Every record is to be printed exactly as it appears.

************

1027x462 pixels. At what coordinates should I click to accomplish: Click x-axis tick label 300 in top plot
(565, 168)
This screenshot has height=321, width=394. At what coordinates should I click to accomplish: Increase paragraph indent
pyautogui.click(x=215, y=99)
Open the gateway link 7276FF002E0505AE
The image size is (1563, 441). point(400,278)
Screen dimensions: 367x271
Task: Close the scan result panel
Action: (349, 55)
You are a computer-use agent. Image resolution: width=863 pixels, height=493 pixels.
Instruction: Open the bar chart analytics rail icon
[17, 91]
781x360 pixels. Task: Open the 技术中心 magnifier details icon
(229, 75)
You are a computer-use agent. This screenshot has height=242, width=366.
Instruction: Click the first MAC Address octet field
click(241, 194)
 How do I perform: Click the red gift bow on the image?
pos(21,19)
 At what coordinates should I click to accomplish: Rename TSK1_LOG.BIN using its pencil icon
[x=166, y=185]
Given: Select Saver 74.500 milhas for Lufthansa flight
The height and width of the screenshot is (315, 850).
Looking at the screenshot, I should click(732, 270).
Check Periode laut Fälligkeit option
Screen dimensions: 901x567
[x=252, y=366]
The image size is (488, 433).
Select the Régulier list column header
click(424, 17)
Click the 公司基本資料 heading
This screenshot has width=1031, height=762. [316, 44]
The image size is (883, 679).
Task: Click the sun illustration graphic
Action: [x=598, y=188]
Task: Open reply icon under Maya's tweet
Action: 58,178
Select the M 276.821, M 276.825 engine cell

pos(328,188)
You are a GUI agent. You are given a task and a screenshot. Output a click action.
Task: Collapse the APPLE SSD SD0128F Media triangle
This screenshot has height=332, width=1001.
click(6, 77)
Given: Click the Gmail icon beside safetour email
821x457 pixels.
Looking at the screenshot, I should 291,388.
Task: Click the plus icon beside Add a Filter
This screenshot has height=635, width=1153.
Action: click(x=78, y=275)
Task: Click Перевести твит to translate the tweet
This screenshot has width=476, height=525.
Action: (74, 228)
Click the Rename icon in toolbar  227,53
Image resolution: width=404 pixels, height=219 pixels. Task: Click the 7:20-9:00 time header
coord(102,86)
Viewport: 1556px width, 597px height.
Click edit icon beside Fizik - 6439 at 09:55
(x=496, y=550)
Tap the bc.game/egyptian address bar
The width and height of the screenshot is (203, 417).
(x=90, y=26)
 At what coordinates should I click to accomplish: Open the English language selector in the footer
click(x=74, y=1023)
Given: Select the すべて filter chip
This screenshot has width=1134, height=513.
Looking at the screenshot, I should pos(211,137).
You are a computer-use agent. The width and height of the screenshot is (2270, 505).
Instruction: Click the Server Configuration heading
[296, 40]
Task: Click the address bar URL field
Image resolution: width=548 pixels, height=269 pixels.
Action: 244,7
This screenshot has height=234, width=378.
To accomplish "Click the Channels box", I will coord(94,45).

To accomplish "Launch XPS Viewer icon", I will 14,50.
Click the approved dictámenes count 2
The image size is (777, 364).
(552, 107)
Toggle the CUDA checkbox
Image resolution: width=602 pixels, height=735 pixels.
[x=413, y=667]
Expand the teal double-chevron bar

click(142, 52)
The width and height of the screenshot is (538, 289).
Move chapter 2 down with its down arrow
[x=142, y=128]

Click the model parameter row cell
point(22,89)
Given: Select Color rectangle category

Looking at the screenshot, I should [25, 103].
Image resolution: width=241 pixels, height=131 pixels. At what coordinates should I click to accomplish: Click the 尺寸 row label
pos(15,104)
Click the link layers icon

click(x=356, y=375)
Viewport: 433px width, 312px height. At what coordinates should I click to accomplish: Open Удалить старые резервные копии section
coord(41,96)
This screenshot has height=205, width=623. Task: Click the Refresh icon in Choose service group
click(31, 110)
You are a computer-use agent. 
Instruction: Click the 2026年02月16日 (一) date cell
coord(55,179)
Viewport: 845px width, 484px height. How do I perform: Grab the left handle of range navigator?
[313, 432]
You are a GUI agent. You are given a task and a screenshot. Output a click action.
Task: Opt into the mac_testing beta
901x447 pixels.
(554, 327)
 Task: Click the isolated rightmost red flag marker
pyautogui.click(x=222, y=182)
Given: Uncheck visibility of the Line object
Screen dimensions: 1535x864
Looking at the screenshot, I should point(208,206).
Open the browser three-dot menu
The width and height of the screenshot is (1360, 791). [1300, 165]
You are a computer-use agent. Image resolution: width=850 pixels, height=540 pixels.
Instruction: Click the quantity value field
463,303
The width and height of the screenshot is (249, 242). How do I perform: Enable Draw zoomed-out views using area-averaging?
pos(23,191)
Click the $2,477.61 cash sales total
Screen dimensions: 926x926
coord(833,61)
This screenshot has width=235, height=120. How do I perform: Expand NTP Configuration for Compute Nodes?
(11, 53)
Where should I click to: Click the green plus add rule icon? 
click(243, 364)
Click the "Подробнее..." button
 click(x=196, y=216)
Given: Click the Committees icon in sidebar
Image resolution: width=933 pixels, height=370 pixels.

************

* **RESPONSE TO THE TASK**:
1027x462 pixels. At what coordinates should I click to accomplish: Click x-axis tick label 300 in top plot
(565, 168)
This screenshot has height=321, width=394. At what coordinates should I click to accomplish: Increase paragraph indent
pyautogui.click(x=215, y=99)
Open the gateway link 7276FF002E0505AE
The image size is (1563, 441). point(400,278)
Screen dimensions: 367x271
Task: Close the scan result panel
Action: (349, 55)
You are a computer-use agent. Image resolution: width=863 pixels, height=493 pixels.
Instruction: Open the bar chart analytics rail icon
[17, 91]
781x360 pixels. Task: Open the 技术中心 magnifier details icon
(229, 75)
You are a computer-use agent. This screenshot has height=242, width=366.
Instruction: Click the first MAC Address octet field
click(241, 194)
 How do I perform: Click the red gift bow on the image?
pos(21,19)
 At what coordinates should I click to accomplish: Rename TSK1_LOG.BIN using its pencil icon
[x=166, y=185]
Given: Select Saver 74.500 milhas for Lufthansa flight
The height and width of the screenshot is (315, 850).
Looking at the screenshot, I should click(732, 270).
Check Periode laut Fälligkeit option
Screen dimensions: 901x567
[x=252, y=366]
The image size is (488, 433).
Select the Régulier list column header
click(424, 17)
Click the 公司基本資料 heading
This screenshot has width=1031, height=762. [316, 44]
The image size is (883, 679).
Task: Click the sun illustration graphic
Action: [x=598, y=188]
Task: Open reply icon under Maya's tweet
Action: 58,178
Select the M 276.821, M 276.825 engine cell

pos(328,188)
You are a GUI agent. You are given a task and a screenshot. Output a click action.
Task: Collapse the APPLE SSD SD0128F Media triangle
This screenshot has height=332, width=1001.
click(6, 77)
Given: Click the Gmail icon beside safetour email
821x457 pixels.
Looking at the screenshot, I should 291,388.
Task: Click the plus icon beside Add a Filter
This screenshot has height=635, width=1153.
Action: click(x=78, y=275)
Task: Click Перевести твит to translate the tweet
This screenshot has width=476, height=525.
Action: (74, 228)
Click the Rename icon in toolbar  227,53
Image resolution: width=404 pixels, height=219 pixels. Task: Click the 7:20-9:00 time header
coord(102,86)
Viewport: 1556px width, 597px height.
Click edit icon beside Fizik - 6439 at 09:55
(x=496, y=550)
Tap the bc.game/egyptian address bar
The width and height of the screenshot is (203, 417).
(x=90, y=26)
 At what coordinates should I click to accomplish: Open the English language selector in the footer
click(x=74, y=1023)
Given: Select the すべて filter chip
This screenshot has width=1134, height=513.
Looking at the screenshot, I should pos(211,137).
You are a computer-use agent. The width and height of the screenshot is (2270, 505).
Instruction: Click the Server Configuration heading
[296, 40]
Task: Click the address bar URL field
Image resolution: width=548 pixels, height=269 pixels.
Action: 244,7
This screenshot has height=234, width=378.
To accomplish "Click the Channels box", I will coord(94,45).

To accomplish "Launch XPS Viewer icon", I will 14,50.
Click the approved dictámenes count 2
The image size is (777, 364).
(552, 107)
Toggle the CUDA checkbox
Image resolution: width=602 pixels, height=735 pixels.
[x=413, y=667]
Expand the teal double-chevron bar

click(142, 52)
The width and height of the screenshot is (538, 289).
Move chapter 2 down with its down arrow
[x=142, y=128]

Click the model parameter row cell
point(22,89)
Given: Select Color rectangle category

Looking at the screenshot, I should [25, 103].
Image resolution: width=241 pixels, height=131 pixels. At what coordinates should I click to accomplish: Click the 尺寸 row label
pos(15,104)
Click the link layers icon

click(x=356, y=375)
Viewport: 433px width, 312px height. At what coordinates should I click to accomplish: Open Удалить старые резервные копии section
coord(41,96)
This screenshot has height=205, width=623. Task: Click the Refresh icon in Choose service group
click(31, 110)
You are a computer-use agent. 
Instruction: Click the 2026年02月16日 (一) date cell
coord(55,179)
Viewport: 845px width, 484px height. How do I perform: Grab the left handle of range navigator?
[313, 432]
You are a GUI agent. You are given a task and a screenshot. Output a click action.
Task: Opt into the mac_testing beta
901x447 pixels.
(554, 327)
 Task: Click the isolated rightmost red flag marker
pyautogui.click(x=222, y=182)
Given: Uncheck visibility of the Line object
Screen dimensions: 1535x864
Looking at the screenshot, I should point(208,206).
Open the browser three-dot menu
The width and height of the screenshot is (1360, 791). [1300, 165]
You are a computer-use agent. Image resolution: width=850 pixels, height=540 pixels.
Instruction: Click the quantity value field
463,303
The width and height of the screenshot is (249, 242). How do I perform: Enable Draw zoomed-out views using area-averaging?
pos(23,191)
Click the $2,477.61 cash sales total
Screen dimensions: 926x926
coord(833,61)
This screenshot has width=235, height=120. How do I perform: Expand NTP Configuration for Compute Nodes?
(11, 53)
Where should I click to: Click the green plus add rule icon? 
click(243, 364)
Click the "Подробнее..." button
 click(x=196, y=216)
Given: Click the Committees icon in sidebar
Image resolution: width=933 pixels, height=370 pixels.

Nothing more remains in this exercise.